Copy on function calls?

f <- function(a) {
  lobstr::obj_addr(a)
  return(a)
}
xyz <- c(1, 10, 100)
lobstr::obj_addr(xyz)
[1] "0x7f8104322118"
ret_obj <- f(xyz)
lobstr::obj_addr(ret_obj)
[1] "0x7f8104322118"

No copy takes place because xyz is not modified inside function f.

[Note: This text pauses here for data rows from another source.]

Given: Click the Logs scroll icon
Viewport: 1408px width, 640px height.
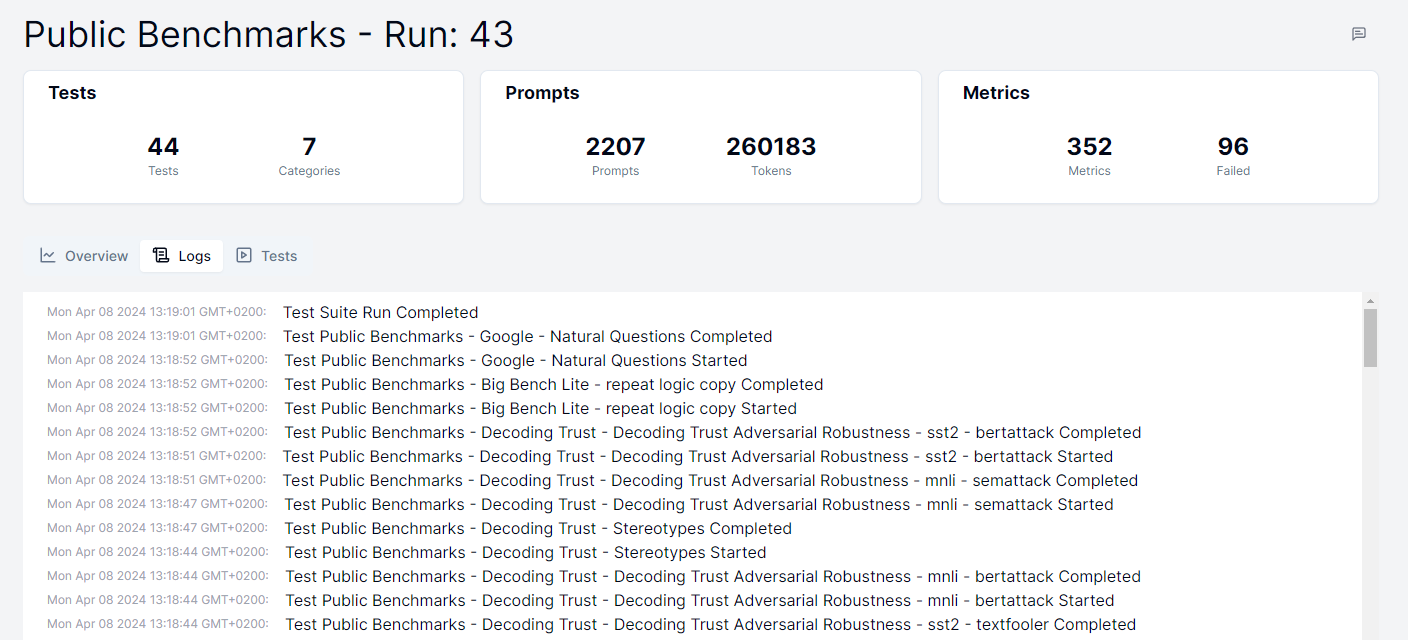Looking at the screenshot, I should pos(163,255).
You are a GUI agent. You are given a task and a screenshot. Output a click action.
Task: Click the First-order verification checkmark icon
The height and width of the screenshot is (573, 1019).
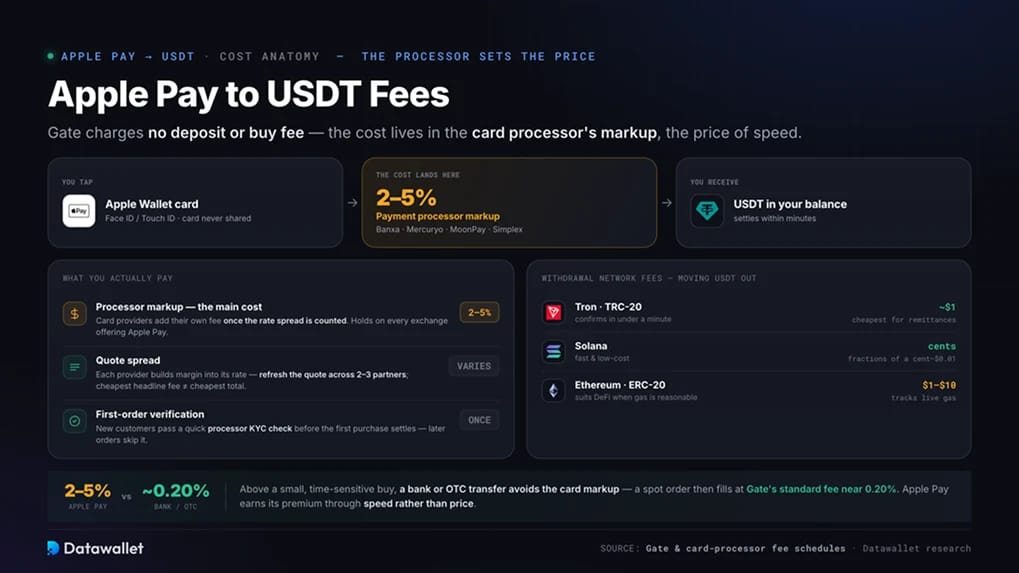[75, 421]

Where does copy take place?

f <- function(a) {
  lobstr::obj_addr(a)
  a[1] <- -1
  return(a)
}
xyz <- c(1, 10, 100)
lobstr::obj_addr(xyz)
[1] "0x7f8104324d48"
ret_obj <- f(xyz)
lobstr::obj_addr(ret_obj)
[1] "0x7f8104323858"

Modify-in-place

If only a single reference exists for an object, then modifying is to occur in place (no copy is made) – but this is nearly impossible to check.

  • When we call tracemem(x), R seems to create a new reference to the object x, so now there are two references.
  • Even when references are removed, the way R keeps track of references is complex, so it is hard to be sure how many references there are.

An exception: environments. These are a special type of object and always modified in place.

Performance implications

Why is frequent copying harmful for performance?

  • Copying large objects takes time and memory.
  • Frequent copying can lead to increased memory usage and slower performance.

Shallow vs Deep copy

  • Shallow copy: creates a new object that references the same memory as the original object.
  • Deep copy: creates a new object with its own copy of the data in memory.

Lists: list

l1 <- list(1, 2, 3)
  • Each element of the list is a reference to an object.
  • e.g., l1[[1]] is a reference to object 1 stored in memory and l1[[2]] is a reference to object 2 and so on.

Lists: list

l2 <- l1 # Shallow copy here.
lobstr::ref(l1)
█ [1:0x7f81042f0638] <list> 
├─[2:0x7f810b729e88] <dbl> 
├─[3:0x7f810b729da8] <dbl> 
└─[4:0x7f810b729cc8] <dbl> 
l2[[3]] <- 4
lobstr::ref(l2)
█ [1:0x7f810a0a38f8] <list> 
├─[2:0x7f810b729e88] <dbl> 
├─[3:0x7f810b729da8] <dbl> 
└─[4:0x7f8108c47128] <dbl> 
  • l2[[1]] and l2[[2]] still point to the same object as l1[[1]] and l1[[2]].
  • l2[[3]] now points to a new object 4 in memory.

Data frames: data.frame

  • Data frame is a list of vectors – each column points to a vector stored in memory.
  • What happens if you modify a column? a row? -> Find out in the lab.

Character vectors

x <- c("hi", "hello", "a", "b", "hi")

The first and the last element should point to distinct objects both containing the string “hi”… right?

Character vectors

x <- c("hi", "hello", "a", "b", "hi")
lobstr::ref(x, character = TRUE)
█ [1:0x7f810a0fcaa8] <chr> 
├─[2:0x7f810a0a1160] <string: "hi"> 
├─[3:0x7f810a0a10b8] <string: "hello"> 
├─[4:0x7f8101872ce0] <string: "a"> 
├─[5:0x7f81018d3ba8] <string: "b"> 
└─[2:0x7f810a0a1160] 

R uses a global pool of strings to avoid storing multiple copies of the same string in memory.